Mónica Venegas: “El contacto de mis manos con la greda fue mágico y supe que jamás la dejaría”

Autor: Indap

Nacional Ñuble

Mónica Venegas Rojas (55), alfarera desde hace más de tres décadas e integrante de la Unión de Artesanas de Quinchamalí, donde participan activamente 15 socias de ese poblado de la comuna de Chillán, Región de Ñuble, habla así de su oficio: “El primer contacto de mis manos con la greda fue mágico y supe de inmediato que jamás la dejaría, porque me dio alas para crear y soñar. Hoy soy orgullosa defensora de mi arte, que sólo me ha dado satisfacciones y me hace vivir. En como el pan y el té de cada mañana”.

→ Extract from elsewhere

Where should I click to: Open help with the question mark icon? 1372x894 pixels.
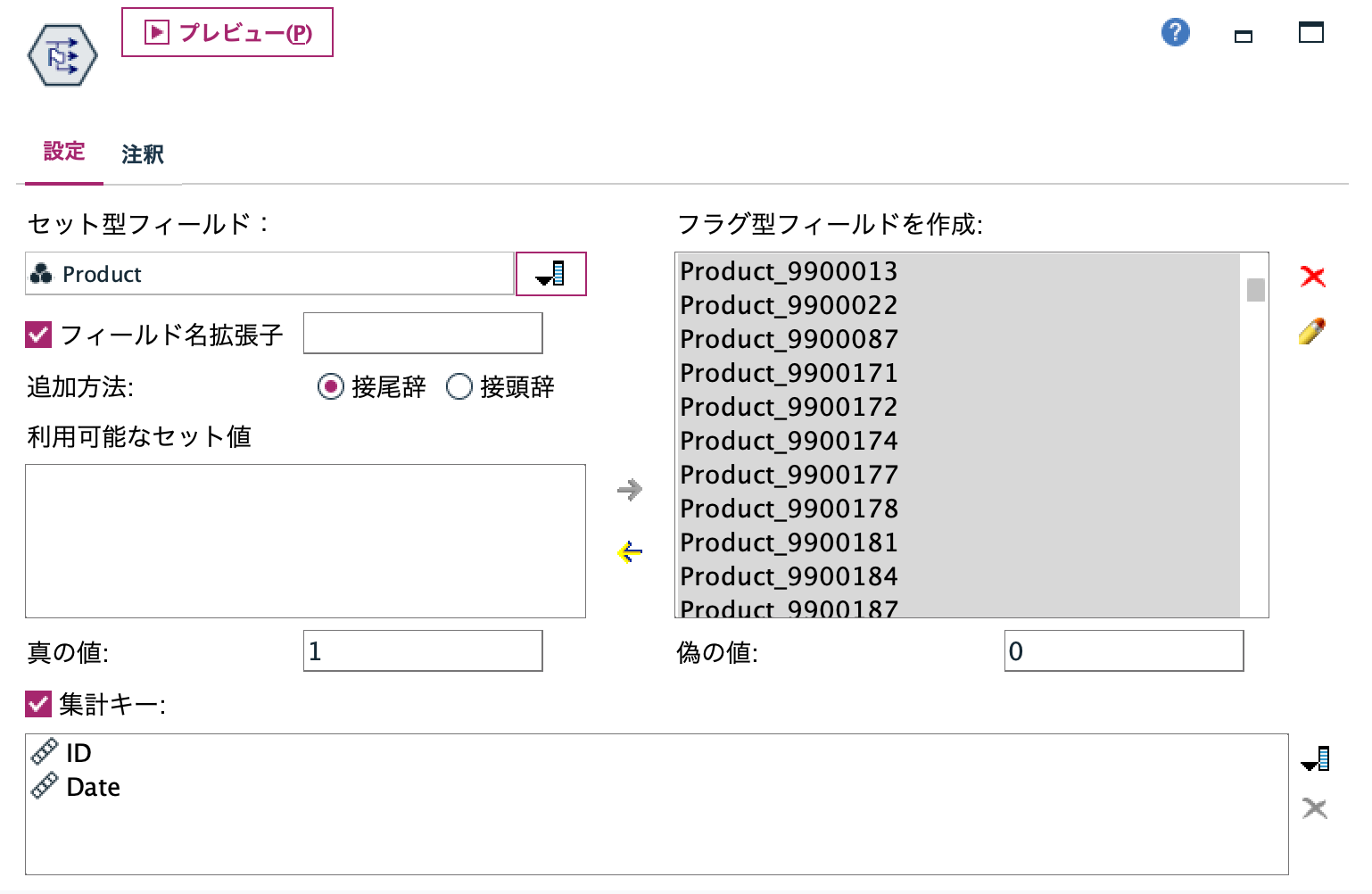tap(1175, 32)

Nacida y criada en Santiago, Mónica estudió confección de vestuario en un liceo técnico y en 1984 se radicó en la zona, tras viajar junto a su marido, pequeño agricultor con quien tiene cuatro hijos -tres mujeres y un hombre-, a la casa de su suegra. Ahí las tías de su marido la iniciaron en este arte tradicional: “Cocer la greda a fuego directo, ver cuando las piezas pasan del rojo vivo al negro intenso, teñirlas, fue algo que no conocía y que me cautivó. Ser artesana estaba predestinado para mí”, cuenta.

Sobre esta artesanía con denominación de origen, que le ha valido ser Tesoro Humano Vivo  2014, contar con dos Sellos de Excelencia, participar en la Expo Milán y en las principales ferias del país y viajar a Perú, México y Marruecos, dice que se sabe poco: “Muchos creen que las guitarreras, que representan a las cantoras populares de los años 60 y al matriarcado de Quinchamalí, y los chanchitos de la suerte, los únicos del mundo con tres patas (salud, dinero y amor), son iguales, pero no existe uno igual a otro, son piezas únicas, cada una con sus pequeños detalles”.

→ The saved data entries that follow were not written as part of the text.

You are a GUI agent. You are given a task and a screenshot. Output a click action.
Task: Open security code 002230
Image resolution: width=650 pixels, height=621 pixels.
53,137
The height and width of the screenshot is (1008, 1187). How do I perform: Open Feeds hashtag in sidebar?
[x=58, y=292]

Cuenta que durante el verano se recolecta la greda que usarán el resto del año -así como el guano de vacuno para la cochura y el de caballo para el teñido- y que elaborar cada pieza requiere de “mucha pega y mucho humo”, lo que mella la salud de las cultoras: “La mayoría termina con enfermedades pulmonares, reumáticas y a la vista”.

El paso a paso de Mónica parte extrayendo la materia prima en diferentes terrenos de la zona, para luego secarla. Remoja lo que usará, le agrega arena amarilla y la amasa con los pies. La deja reposar, elimina cascajo, carboncillo, semillas y raíces, y bastonea para cortar el trozo que usará. Las piezas utilitarias se trabajan en una tabla lisa desde la base, y las ornamentales, con una esfera de inicio. Se paletea, se orea y se comienza a armar.

Imagen eliminada.

Luego vienen el bruñido, secado, lustrado a la antigua (con grasa de ave) y esgrafiado con una aguja de victrola, con motivos tradicionales: Flores de cerezos, hojas de higueras, espigas de trigo. En verano las piezas se ponen al sol y luego al fuego. En invierno son ahumadas en canastos de alambre y de ahí van a la colchura, a 920 grados de temperatura. Finalmente se quita el hollín y se pone el colo blanco en los dibujos

En 2016, y durante siete meses, Mónica y otras seis artesanas de Quinchamalí trabajaron en las 207 piezas que dieron vida al mural a Violeta Parra en su casa natal de San Carlos, con motivo del centenario de su nacimiento. “Fue un gran desafío y debimos adecuar nuestras técnicas a lo que pidió la encargada del proyecto, Militza Augusti. El resultado fue impactante, único. Así como Violeta alguna vez promovió nuestra artesanía, nosotras le devolvimos la mano y la retratamos desde su nacimiento hasta que nos dejó”, dice.

Usuaria de INDAP, donde próximamente pasará a integrar un Servicio de Asesoría Técnica (SAT) orientado al turismo rural y la artesanía, cuenta que estos meses de pandemia han sido duros, ya que las ferias se cancelaron y no llegan visitantes. “Por esa razón, con el apoyo de mis hijas, me he tenido que sumergir en las redes sociales para recibir pedidos y hacer lo que antes hacía en vivo y en directo. A estas alturas nada es pequeño, todo me sirve”, expresa.

Mónica hoy transmite sus saberes a su nieta Javiera (9), que vive con ella, y en los talleres en los que participa, pero cree que el oficio debiera ser una asignatura obligatoria en la zona, ya que así los niños y niñas de Quinchamalí podrían enamorarse de la greda como ella lo hizo: “Nosotras estamos dejando un legado, un camino andado, y no hay que dejar que se pierda”, afirma.